[Dataset entries]
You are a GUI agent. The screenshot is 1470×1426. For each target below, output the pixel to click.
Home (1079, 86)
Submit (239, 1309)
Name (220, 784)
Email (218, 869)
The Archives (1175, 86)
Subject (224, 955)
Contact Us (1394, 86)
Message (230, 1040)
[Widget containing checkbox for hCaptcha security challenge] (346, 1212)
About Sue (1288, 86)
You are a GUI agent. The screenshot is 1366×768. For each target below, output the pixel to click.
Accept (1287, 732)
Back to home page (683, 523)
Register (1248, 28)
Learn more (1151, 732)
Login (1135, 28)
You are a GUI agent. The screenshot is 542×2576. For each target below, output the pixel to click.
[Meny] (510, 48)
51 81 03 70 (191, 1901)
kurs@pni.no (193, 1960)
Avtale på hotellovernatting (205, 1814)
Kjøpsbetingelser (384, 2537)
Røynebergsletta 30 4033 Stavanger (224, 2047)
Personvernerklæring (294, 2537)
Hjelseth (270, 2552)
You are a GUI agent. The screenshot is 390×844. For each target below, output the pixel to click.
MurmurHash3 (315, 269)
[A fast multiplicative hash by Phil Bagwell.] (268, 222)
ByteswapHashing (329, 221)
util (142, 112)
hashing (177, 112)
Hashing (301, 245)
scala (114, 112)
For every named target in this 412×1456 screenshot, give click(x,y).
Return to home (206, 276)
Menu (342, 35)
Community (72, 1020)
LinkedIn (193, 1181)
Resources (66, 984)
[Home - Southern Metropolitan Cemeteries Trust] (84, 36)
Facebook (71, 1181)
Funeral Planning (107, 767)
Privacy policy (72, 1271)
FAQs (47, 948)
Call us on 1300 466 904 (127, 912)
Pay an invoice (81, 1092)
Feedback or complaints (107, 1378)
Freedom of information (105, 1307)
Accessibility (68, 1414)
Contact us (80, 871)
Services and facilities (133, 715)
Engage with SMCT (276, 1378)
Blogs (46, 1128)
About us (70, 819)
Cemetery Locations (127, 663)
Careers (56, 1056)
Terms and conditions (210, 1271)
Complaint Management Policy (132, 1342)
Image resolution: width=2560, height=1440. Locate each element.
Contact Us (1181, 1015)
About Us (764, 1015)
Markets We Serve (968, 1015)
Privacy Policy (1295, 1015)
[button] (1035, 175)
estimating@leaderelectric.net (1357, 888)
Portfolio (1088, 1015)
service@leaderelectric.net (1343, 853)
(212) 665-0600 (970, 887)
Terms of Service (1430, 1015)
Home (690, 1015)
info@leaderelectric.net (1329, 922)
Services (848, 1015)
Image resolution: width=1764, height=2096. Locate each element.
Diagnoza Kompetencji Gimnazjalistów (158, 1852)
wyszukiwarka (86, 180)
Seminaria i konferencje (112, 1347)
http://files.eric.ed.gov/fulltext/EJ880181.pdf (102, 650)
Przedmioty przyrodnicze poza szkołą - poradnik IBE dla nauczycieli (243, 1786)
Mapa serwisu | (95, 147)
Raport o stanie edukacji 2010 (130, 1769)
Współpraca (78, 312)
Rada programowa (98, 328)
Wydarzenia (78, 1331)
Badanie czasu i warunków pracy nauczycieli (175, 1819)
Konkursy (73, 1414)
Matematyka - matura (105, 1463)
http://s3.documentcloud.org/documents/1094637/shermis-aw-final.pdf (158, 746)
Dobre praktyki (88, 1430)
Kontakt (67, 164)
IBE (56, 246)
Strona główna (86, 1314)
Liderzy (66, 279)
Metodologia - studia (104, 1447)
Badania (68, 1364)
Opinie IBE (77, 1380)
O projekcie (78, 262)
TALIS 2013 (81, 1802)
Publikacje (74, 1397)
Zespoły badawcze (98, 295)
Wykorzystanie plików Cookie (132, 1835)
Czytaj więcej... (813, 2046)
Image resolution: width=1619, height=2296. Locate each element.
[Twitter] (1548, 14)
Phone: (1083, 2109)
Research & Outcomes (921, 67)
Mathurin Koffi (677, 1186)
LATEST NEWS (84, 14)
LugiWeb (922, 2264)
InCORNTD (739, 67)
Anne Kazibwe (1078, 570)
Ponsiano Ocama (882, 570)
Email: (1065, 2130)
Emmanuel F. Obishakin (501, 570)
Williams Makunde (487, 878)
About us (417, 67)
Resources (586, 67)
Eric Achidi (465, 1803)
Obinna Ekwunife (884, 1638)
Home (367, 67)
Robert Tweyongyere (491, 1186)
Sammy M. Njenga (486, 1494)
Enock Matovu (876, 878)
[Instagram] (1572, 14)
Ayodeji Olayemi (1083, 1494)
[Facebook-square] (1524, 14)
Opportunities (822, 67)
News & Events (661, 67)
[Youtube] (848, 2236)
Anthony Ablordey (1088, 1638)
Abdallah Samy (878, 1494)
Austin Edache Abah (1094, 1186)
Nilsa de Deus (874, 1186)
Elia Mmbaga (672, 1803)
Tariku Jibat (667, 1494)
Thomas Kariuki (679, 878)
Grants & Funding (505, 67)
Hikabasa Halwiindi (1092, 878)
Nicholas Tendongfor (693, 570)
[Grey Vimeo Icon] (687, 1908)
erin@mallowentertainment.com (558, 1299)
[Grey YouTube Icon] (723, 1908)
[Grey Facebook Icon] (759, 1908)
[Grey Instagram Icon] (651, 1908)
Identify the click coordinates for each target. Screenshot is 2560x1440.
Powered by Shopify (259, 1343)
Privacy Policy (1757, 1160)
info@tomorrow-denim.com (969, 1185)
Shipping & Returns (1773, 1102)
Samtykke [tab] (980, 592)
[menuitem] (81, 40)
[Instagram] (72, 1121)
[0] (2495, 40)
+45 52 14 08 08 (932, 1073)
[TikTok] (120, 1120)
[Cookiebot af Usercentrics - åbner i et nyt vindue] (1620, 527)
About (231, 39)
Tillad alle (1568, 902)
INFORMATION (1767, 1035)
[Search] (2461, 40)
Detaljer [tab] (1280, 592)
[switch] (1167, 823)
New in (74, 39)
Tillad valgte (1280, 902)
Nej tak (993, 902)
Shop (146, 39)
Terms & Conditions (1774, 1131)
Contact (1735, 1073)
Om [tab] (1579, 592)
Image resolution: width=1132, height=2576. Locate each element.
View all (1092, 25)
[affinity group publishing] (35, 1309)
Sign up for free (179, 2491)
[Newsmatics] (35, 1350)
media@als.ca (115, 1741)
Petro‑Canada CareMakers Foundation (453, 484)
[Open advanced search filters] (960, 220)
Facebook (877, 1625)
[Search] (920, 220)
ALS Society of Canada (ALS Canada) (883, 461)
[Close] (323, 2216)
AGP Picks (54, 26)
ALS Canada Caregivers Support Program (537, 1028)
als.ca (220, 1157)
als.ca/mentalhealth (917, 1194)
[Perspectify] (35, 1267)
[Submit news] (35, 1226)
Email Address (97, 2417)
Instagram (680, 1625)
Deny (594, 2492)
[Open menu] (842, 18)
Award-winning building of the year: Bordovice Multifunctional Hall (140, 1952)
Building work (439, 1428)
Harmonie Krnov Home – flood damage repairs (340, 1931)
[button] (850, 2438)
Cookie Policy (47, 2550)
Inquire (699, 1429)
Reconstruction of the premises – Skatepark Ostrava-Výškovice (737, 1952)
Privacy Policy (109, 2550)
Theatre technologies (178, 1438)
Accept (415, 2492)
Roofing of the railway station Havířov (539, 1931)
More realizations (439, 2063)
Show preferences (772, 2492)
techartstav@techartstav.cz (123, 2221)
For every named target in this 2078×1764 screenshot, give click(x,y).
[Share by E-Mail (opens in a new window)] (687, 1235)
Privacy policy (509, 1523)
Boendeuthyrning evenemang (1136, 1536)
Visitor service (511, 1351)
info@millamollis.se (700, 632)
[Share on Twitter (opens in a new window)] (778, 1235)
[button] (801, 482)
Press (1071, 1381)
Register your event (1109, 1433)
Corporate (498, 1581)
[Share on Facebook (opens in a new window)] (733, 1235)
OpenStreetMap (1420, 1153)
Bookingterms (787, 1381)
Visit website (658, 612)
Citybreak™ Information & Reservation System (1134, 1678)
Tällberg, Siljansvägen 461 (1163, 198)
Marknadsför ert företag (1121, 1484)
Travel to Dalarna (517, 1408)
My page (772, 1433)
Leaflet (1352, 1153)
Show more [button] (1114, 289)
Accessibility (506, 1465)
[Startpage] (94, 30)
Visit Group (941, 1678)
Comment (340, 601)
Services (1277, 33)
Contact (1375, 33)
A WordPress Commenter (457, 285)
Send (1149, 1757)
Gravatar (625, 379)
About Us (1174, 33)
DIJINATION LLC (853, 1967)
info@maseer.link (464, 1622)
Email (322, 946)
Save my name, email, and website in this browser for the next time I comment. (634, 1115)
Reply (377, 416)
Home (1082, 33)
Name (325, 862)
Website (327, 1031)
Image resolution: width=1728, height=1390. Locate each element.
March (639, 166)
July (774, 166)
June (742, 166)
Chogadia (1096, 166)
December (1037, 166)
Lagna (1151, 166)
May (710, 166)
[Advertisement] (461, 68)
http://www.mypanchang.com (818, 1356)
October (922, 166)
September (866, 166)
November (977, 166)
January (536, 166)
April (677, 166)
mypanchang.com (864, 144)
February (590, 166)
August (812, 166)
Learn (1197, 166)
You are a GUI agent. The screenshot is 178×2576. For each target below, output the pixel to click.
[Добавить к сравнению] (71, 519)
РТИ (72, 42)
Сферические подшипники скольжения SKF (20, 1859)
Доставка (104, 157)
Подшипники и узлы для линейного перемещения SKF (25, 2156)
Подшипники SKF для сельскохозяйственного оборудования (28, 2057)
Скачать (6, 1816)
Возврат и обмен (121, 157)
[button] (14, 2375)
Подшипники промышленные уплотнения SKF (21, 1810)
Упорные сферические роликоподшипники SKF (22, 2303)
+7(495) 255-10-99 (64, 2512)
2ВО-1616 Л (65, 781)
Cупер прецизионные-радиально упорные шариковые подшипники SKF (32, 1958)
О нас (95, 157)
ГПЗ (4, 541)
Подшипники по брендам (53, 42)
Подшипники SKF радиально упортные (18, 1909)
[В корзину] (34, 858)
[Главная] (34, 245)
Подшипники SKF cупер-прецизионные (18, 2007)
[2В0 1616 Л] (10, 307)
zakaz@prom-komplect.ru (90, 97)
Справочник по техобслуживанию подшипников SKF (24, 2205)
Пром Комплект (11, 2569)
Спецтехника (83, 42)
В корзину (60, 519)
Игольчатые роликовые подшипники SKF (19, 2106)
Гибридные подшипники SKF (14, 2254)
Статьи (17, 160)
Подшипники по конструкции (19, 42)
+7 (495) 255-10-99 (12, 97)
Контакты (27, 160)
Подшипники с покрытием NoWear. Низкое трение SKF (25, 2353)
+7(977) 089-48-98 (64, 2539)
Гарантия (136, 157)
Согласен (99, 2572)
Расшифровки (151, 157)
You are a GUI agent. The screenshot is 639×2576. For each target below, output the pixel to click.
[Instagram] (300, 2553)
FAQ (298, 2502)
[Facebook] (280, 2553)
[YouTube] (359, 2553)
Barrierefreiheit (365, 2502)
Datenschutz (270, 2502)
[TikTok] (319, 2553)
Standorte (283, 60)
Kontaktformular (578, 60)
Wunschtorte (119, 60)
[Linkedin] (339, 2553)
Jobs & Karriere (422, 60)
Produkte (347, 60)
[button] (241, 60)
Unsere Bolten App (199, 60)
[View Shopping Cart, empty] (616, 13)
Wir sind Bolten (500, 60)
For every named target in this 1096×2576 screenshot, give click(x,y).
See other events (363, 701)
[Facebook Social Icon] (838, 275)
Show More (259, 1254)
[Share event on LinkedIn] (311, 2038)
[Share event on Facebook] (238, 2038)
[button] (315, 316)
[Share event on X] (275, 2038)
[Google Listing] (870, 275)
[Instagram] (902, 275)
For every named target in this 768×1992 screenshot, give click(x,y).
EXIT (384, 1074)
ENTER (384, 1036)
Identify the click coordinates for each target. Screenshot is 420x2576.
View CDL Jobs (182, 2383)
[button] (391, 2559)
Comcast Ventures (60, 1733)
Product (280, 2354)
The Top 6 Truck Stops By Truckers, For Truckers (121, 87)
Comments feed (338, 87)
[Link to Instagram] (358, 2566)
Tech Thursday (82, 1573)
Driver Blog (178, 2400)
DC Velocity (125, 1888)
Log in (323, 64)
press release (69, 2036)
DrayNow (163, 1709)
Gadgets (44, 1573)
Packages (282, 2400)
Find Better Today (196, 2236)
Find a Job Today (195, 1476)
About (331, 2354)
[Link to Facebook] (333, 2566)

### Directions
For this exercise, repeat exactly the lines of the data above from the one with "Сферические подшипники скольжения" down to the one with "Подшипники SKF cупер-прецизионные (18, 2007)", both end lines included.

### Expected answer
Сферические подшипники скольжения SKF (20, 1859)
Доставка (104, 157)
Подшипники и узлы для линейного перемещения SKF (25, 2156)
Подшипники SKF для сельскохозяйственного оборудования (28, 2057)
Скачать (6, 1816)
Возврат и обмен (121, 157)
[button] (14, 2375)
Подшипники промышленные уплотнения SKF (21, 1810)
Упорные сферические роликоподшипники SKF (22, 2303)
+7(495) 255-10-99 (64, 2512)
2ВО-1616 Л (65, 781)
Cупер прецизионные-радиально упорные шариковые подшипники SKF (32, 1958)
О нас (95, 157)
ГПЗ (4, 541)
Подшипники по брендам (53, 42)
Подшипники SKF радиально упортные (18, 1909)
[В корзину] (34, 858)
[Главная] (34, 245)
Подшипники SKF cупер-прецизионные (18, 2007)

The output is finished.